• What you should do
Update the records below by replacing "customer service" with "support team" and keeping everything else the same. Leave the pictures out.

=======

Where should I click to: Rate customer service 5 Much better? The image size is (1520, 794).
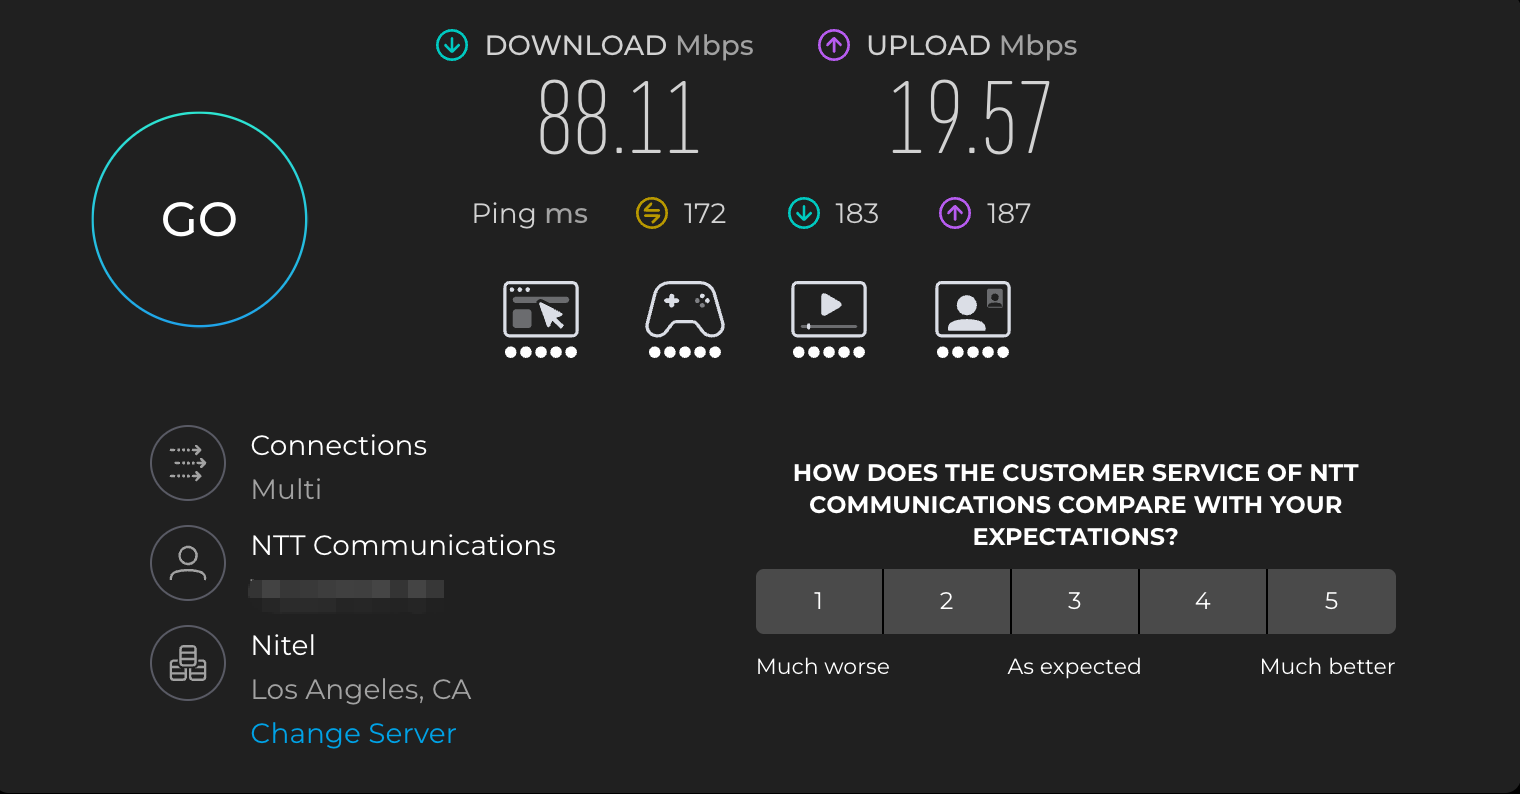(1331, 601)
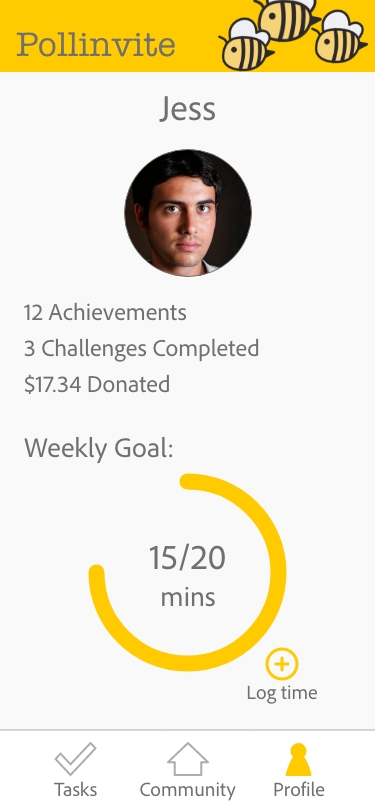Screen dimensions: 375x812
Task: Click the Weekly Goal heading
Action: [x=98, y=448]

=======

• Finished exercise
Where should I click to: Rate support team 5 Much better? The image size is (1520, 794).
(1331, 601)
Screen dimensions: 375x812
Task: Click the Weekly Goal heading
Action: [x=98, y=448]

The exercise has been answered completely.